Results are valid when a D-record is found (expression [NextA].[Dt] > [LastDBeforeNextA].[Dt] in the WHERE-clause) or when there is no D-record yet (expression [LastDBeforeNextA].[Dt] IS NULL in the WHERE-clause). In the latter case, you need to get the latest A-record, however (expression [NextA].[Dt] IS NULL in the WHERE-clause), since there can be multiple A-records after the last D-record.

postgresql timeclock entry with no matching pair

I have a table:
CREATE TABLE timeclock(
employeeid INT
, logdate DATE
, logtime TIME
, timetype VARCHAR(1)
);
INSERT INTO test VALUES
(1, '2013-01-01', '07:00', 'I'),
(1, '2013-01-01', '07:01', 'I'),
(1, '2013-01-01', '16:00', 'O'),
(1, '2013-01-01', '16:01', 'O'),
(2, '2013-01-01', '07:00', 'I'),
(2, '2013-01-01', '16:00', 'O'),
(1, '2013-01-02', '07:00', 'I'),
(1, '2013-01-02', '16:30', 'O'),
(2, '2013-01-02', '06:30', 'I'),
(2, '2013-01-02', '15:30', 'O'),
(2, '2013-01-02', '16:30', 'I'),
(2, '2013-01-02', '23:30', 'O'),
(3, '2013-01-01', '06:30', 'I'),
(3, '2013-01-02', '16:30', 'O'),
(4, '2013-01-01', '20:30', 'I'),
(4, '2013-01-02', '05:30', 'O'),
(5, '2013-01-01', '20:30', 'O'),
(5, '2013-01-02', '05:30', 'I');
I need to get the the time IN and OUT of each employee, disregarding duplicate entries
and identifying orphan entries (without a matching IN or OUT) so that I can put it in a separate list for notification of missing entries.
so far I have this sql that I modified which I got from Peter Larsson's Island and Gaps solution (link) :
WITH cteIslands ( employeeid, timetype, logdate, logtime, grp)
AS ( SELECT employeeid, timetype, logdate, logtime,
ROW_NUMBER()
OVER ( ORDER BY employeeid, logdate, logtime )
- ROW_NUMBER()
OVER ( ORDER BY timetype, employeeid,
logdate, logtime ) AS grp
FROM timeclock
),
cteGrouped ( employeeid, timetype, logdate, logtime )
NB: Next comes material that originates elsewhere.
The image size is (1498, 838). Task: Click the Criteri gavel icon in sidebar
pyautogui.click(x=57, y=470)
AS ( SELECT employeeid, MIN(timetype), logdate,
CASE WHEN MIN(timetype) = 'I'
THEN MIN(logtime)
ELSE MAX(logtime)
END AS logtime
FROM cteIslands
GROUP BY employeeid, logdate, grp
)
select * from cteIslands
order by employeeid, logdate, logtime
The above works fine in satisfying the removal of duplicate entries but now I cant seem to get the orphan entries. I think LEAD or LAG can be used on this but I am new with postgresql. I hope someone here can help me on this.
Edit:
I somehow need to add a new field that I can use so that I know which records are orphaned.
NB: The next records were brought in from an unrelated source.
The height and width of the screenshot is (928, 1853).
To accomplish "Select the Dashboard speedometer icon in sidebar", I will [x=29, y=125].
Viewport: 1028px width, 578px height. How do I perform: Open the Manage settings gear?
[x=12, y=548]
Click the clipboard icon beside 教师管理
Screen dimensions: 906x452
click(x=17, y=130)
somethine like the table below:
EMPID TYPE LOGDATE LOGTIME ORPHAN_FLAG
1 I 2013-01-01 07:00:00 0
1 O 2013-01-01 16:01:00 0
1 I 2013-01-02 07:00:00 0
1 O 2013-01-02 16:30:00 0
2 I 2013-01-01 07:00:00 0
2 O 2013-01-01 16:00:00 0
2 I 2013-01-02 06:30:00 0
2 O 2013-01-02 15:30:00 0
2 I 2013-01-02 16:30:00 0
2 O 2013-01-02 23:30:00 0
3 I 2013-01-01 06:30:00 0
3 O 2013-01-02 16:30:00 0
4 I 2013-01-01 20:30:00 0
4 O 2013-01-02 05:30:00 0
5 O 2013-01-01 20:30:00 1 <--- NO MATCHING IN
5 I 2013-01-02 05:30:00 1 <--- NO MATCHING OUT
First, I think you should rethink your design a little bit. It makes little sense to record a clock-out entry without having clocked in, and you can use things like partial indexes to ensure that clocked in entries are easy to look up when they don't have a clock out entry.
So I would start by considering moving your storage tables to something like:
CREATE TABLE timeclock(
employeeid INT
, logdate DATE
, logintime TIME
, logouttime time
, timetype VARCHAR(1)
);
The bad news is that if you can't do that, your orphanned report will be quite difficult to make perform well because you are doing a self join where you hope every row in a large table will have a corresponding other entry. This is going to require, at best, two sequential scans on the table and at worst a sequential scan with a nested loop index scan (assuming proper indexes, the alternative, a nested loop sequential scan would be even worse).
Handling this where you have rollover between dates (clock in at 11pm, clock out at 2am) will make this problem very hard to avoid.
Now since you have your CTE's working fine except for orphanned records, my recommendation is that union with another query on the same table looking for those which are not found properly in your current query.